Physiology of Normal Urination
The process of urination is a very complex process. Urination involves the coordination of two different systems:
- The bladder (involuntary control)
- The sphincter (voluntary control)
The bladder muscle relaxes as it fills to allow storage of urine. When the bladder has almost reached capacity, a signal is sent to evacuate the bladder. During the time of bladder filling, the sphincter muscle is in a state of tonic contraction, holding the urine back. It is not until the sphincter is relaxed that the bladder contracts to empty.
Abnormal Voiding and Voiding Dysfunction
During normal development, children become more aware of their bladders. This maturation process allows the ability to control their bladder and prevent wetting. Children learn to override the normal tendency of the sphincter to relax by contracting their sphincters, thus staying dry. This is a normal reaction of a child to prevent wetting and allows a child time to get to a bathroom. However, an unhealthy situation occurs when a child continues to maintain a contracted sphincter against a full or straining bladder. This, in essence, sets up two muscles working against each other. Over time, muscle hypertrophy will occur, with the bladder wall reaching two to three times its normal thickness because of muscle fiber enlargement. In severe cases, damage to the upper tracts can occur.

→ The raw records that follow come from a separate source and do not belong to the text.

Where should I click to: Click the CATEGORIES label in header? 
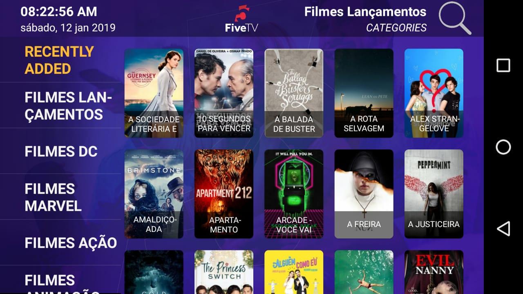396,28

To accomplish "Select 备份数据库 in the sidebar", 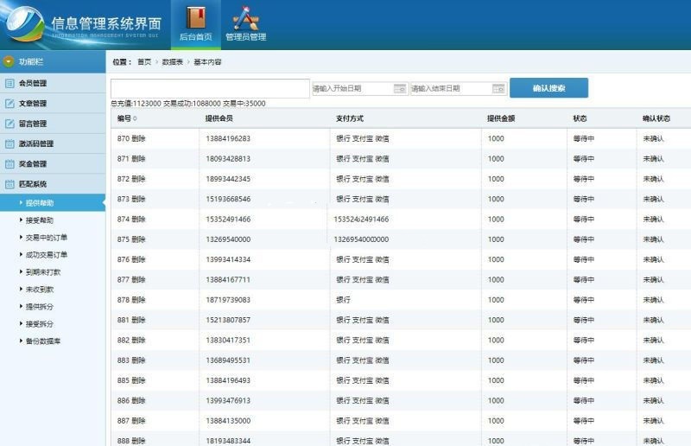I will click(43, 341).
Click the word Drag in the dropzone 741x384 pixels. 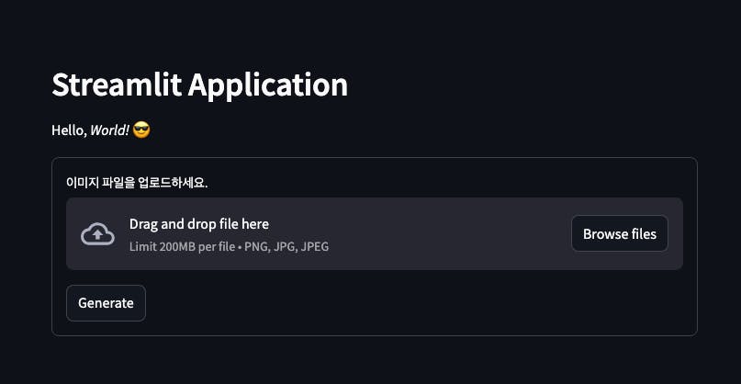tap(144, 224)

Timed Voiding Instructions
Children with voiding dysfunction need to establish a timed voiding schedule. This means that the bladder should be emptied before the urge to go to the bathroom. Every 2 hours during the day is a good place to begin. The goal of a voiding schedule is to break old habits and learn healthy ones. The new habits allow control and consistent emptying of the bladder. Watches and alarms are given to the children in clinic to establish independence during this regimen. Patients keep voiding diaries to record their progress. Letters are written for schools to ensure compliance during classroom hours. Hints are also given to children to learn how to relax their pelvic floor during urination.
In addition to establishing a voiding schedule, every child with diurnal enuresis needs to have a daily bowel movement. Suggested treatments include using stimulants for short-term use (4–8 weeks). Stimulants include:
- Chocolate E-Lax 1–2 squares;
- Senokot Children's Syrup 1–2 tsp; or
- Dulcolax 1 tablet.
All stimulants should be given at bedtime. Children should also be encouraged to sit on the toilet for 5 minutes following meals. After the use of a stimulant, the patient should begin a stool softener and add fiber in the diet. Softeners are safe for long-term use and include Milk of Magnesium l cc/kg/dose or mineral oil, 1 cc/kg/dose. If mineral oil is used for longer than 2 months, vitamins should be supplemented to counter the resulting malabsorption of fat-soluble vitamins.
Incentive programs are a useful method to promote compliance with the bowel and bladder program prescribed for patients in the Dry Time Clinic. Reward systems are discussed and established for patients and their parents. In addition, prizes are given in clinic if patients show compliance by bringing their voiding diaries to follow-up appointments.